After seven movies playing the titular hero, this is, declared Hugh Jackman, his last outing as everyone's favourite claw welding homicidal superhero and if that declaration is true then this is one hell of a movie to bow out in. Sure it might just be his Wolverine's last movie, but there's no way we're never going to see him again, it's just it's going to be someone else wearing his shoes and popping his claws and boy are they going to have a hell of a lot to live up to!

This is, hands down, the best superhero film I've seen in ages, indeed it may very well be the best one of this modern era, and possibly one of the best one I've ever seen! It's certainly the best of the X-Men movies. The performances are exceptional from all the leads, Patrick Stewart is superb, bringing subtly to his fight with senility in one breathe then dropping the F bomb in the next, boy I don't think I've ever heard so much swearing in an action film. But it's not just Jackman and Stewart who've brought their 'A' game, everyone has including Stephen Merchant acting utterly against type as the albino mutant Caliban. But this isn't a long talky drama, this is also a brilliant action film that doesn't skim on action and doesn't skimp on the fact that its hero has three-foot long, razor sharp claws that he ain't afraid to use! The action is constant, breathless and relentless, but never boring. Indeed, if this film has a flaw it's that it's perhaps a tad too long and it does lose some of its momentum as we move into the third act.

However, that said. I bloody loved this film! I was captivated and hooked from beginning to the very end. Touching, emotional and exciting. What a send off. Please, sir can I have some more like this?


This really holds up, just as satisfying second time round. A very intense and satisfying movie.


Starring Peter Simonischek, Sandra Hüller, Ingrid Bisu, Michael Wittenborn, Thomas Loibl, Trystan Pütter, Hadewych Minis, Lucy Russell, Vlad Ivanov and Victoria Cocias. Written and directed by Maren Ade. Budget $8.3 million. Running time 162 minutes. Certificate 15.

It's the smash-hit German, three-hour, subtitled comedy starring no one you've probably never heard of before and starring no one under 25. Plus it's been getting rave reviews like 'SENSATIONAL', 'ACHINGLY FUNNY', 'HILARIOUS TRIUMPH' and 'SPECTACULAR. A KNOCKOUT'. Yes! It's TONI ERDMANN.

Toni what? I hear you ask. Yes! Toni Erdmann, a film you truly shouldn't judge by the cover, or the poster, cos if you'll do you'll miss the oddest, warmest and most cringe-inducing comedy you'll probably ever see. True it will test your patience to breaking point, true it is bum-numbingly long, true nothing really happens and true the humour comes from dialogue rather than gags and pratfalls.

The story sees Winifried Conradi, a lonely, divorced music teacher, whose beloved dog has just died decide to reconnect with his grownup daughter, Ines, a highly-stressed, unhappy, executive working for a German oil company in Budapest. This he does by turning up unannounced at her place of work disguised with a set of large false teeth, a shaggy wig and an ill-fitting suit and calling himself Toni Erdmann, a self-proclaimed life coach and consultant. Over the course of Winifried's visit, he insinuates himself into his daughter's life whilst disguised as alter-ego in a series of business meetings and events. These meetings, never planned, slowly have an effect on his daughter who begins to play along with her father's outlandish escapades and help her to subtly rethink her life culminating in the most astonishing, and cringe-worthy naked birthday party you've ever seen.

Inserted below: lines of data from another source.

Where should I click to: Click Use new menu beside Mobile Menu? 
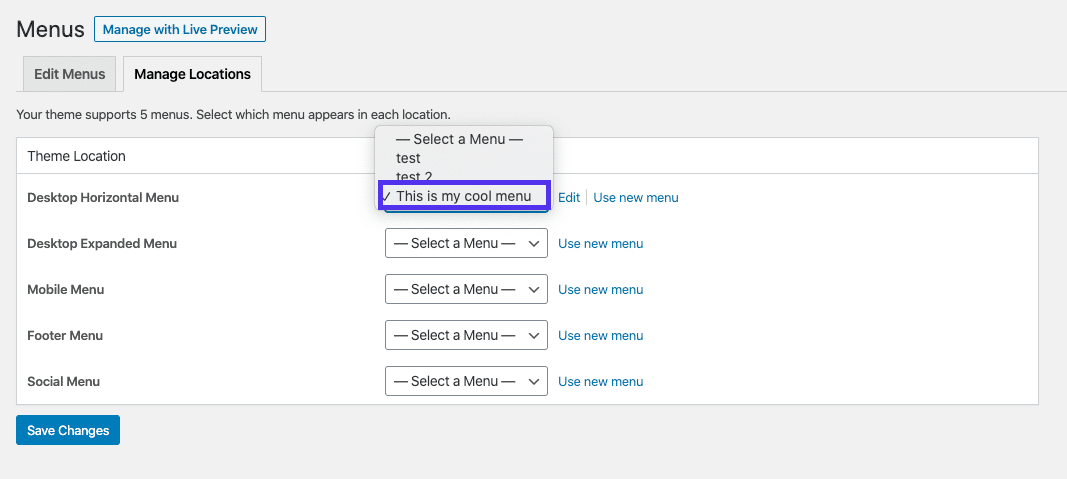coord(600,290)
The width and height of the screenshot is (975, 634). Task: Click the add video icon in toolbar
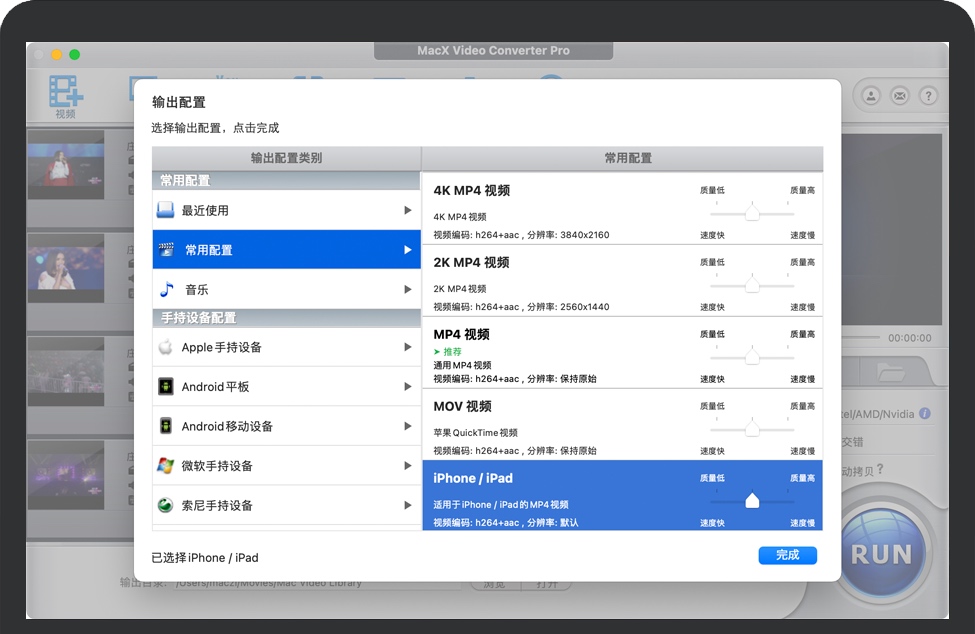coord(66,93)
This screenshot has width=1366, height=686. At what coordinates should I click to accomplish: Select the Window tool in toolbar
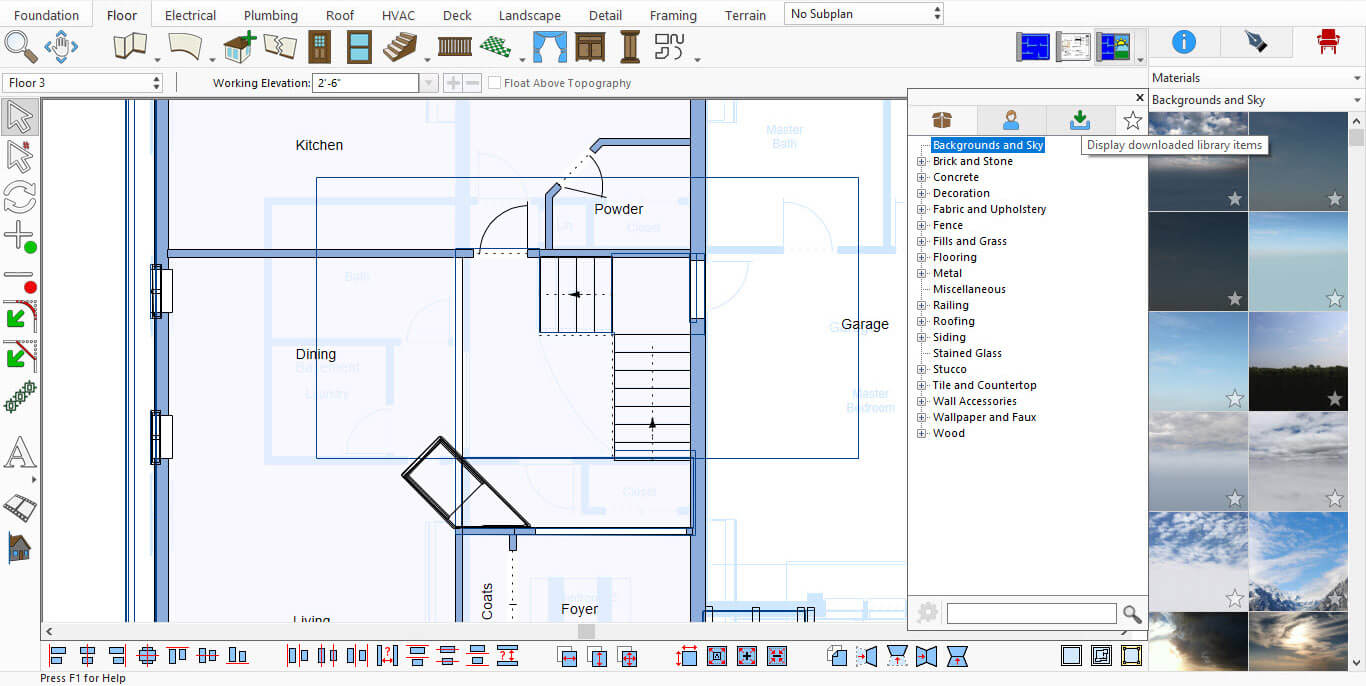tap(359, 47)
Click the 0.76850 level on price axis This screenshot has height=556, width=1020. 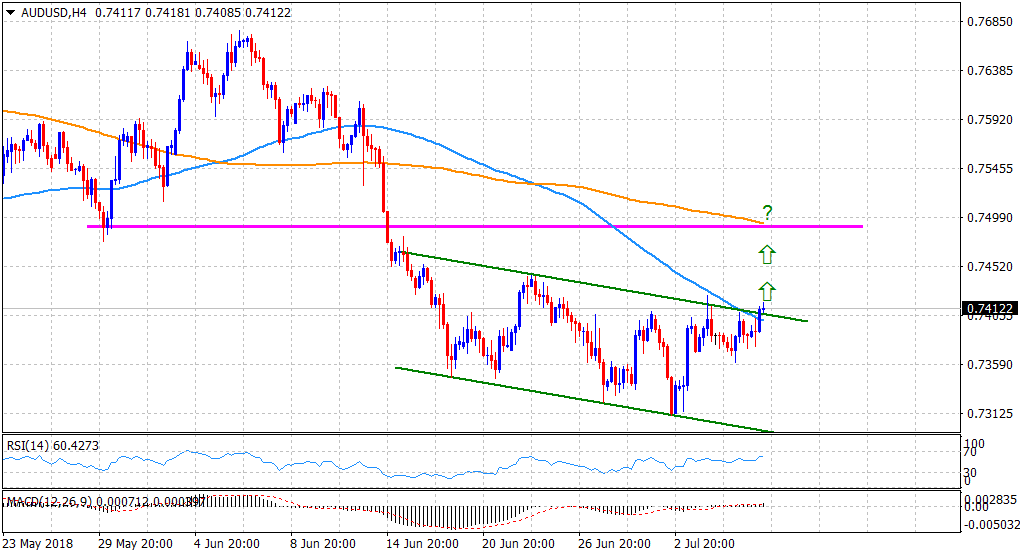click(989, 21)
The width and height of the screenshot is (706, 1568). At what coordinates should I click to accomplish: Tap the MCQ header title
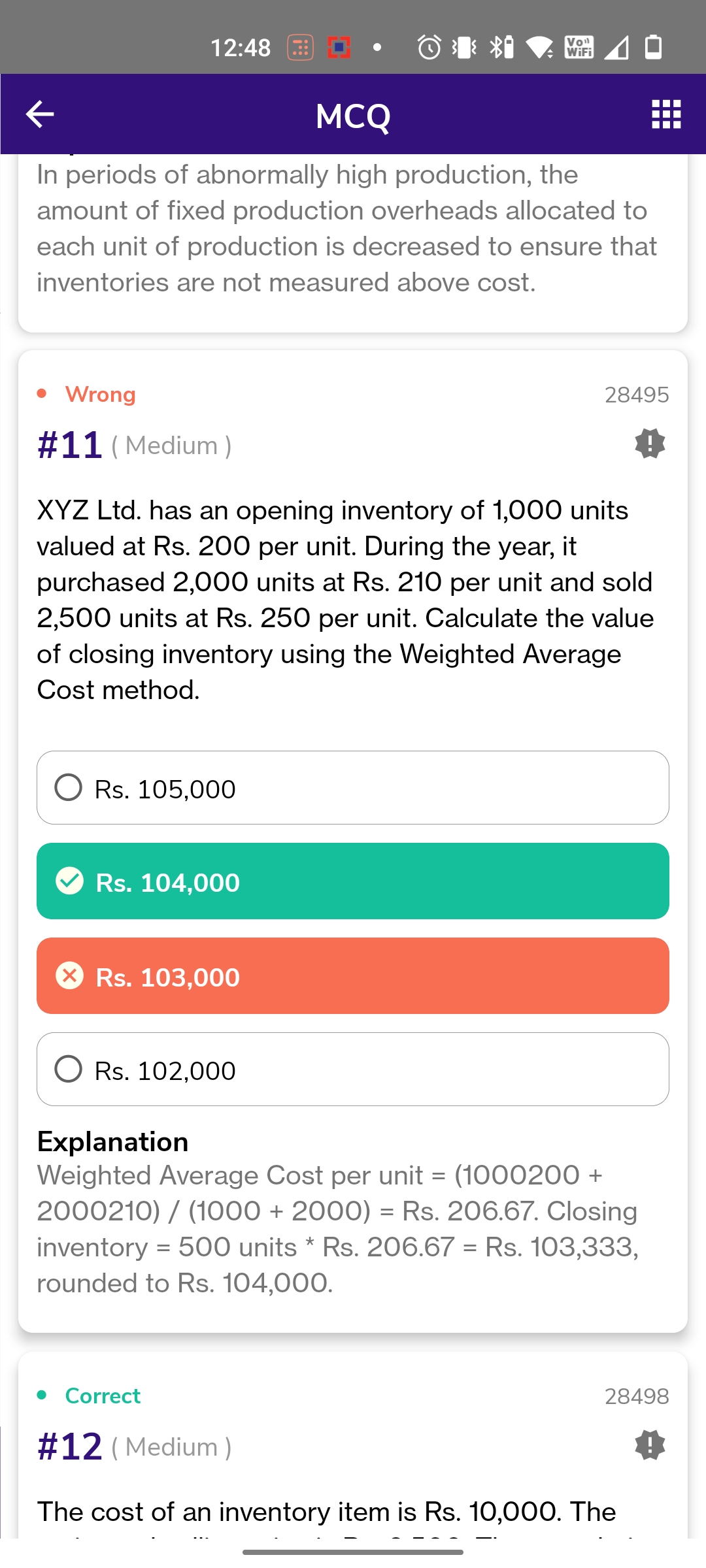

This is the very definition of a slowburn movie, nothing of any drama really happens yet the relationship between father and daughter is beautiful, as is their gentle re-connection. Peter Simonischek is amazing, bringing a reality and sadness to the role of the father and a sense of genunine ridiculousness and silliness to Toni Erdmann, who never becomes a figure of humiliation or mockery. There's a moment where the Father and daughter embrace which brings a real lump to the throat thanks to its rawness and believability.

This is a film I hope to return to in years to come. It left me with a nice warm glow. But don't worry if you miss it at the cinema, it'll work just as well at home, on TV. One word of warning see this in its original form before the rumoured Hollywood remake starring Jack Nickoson.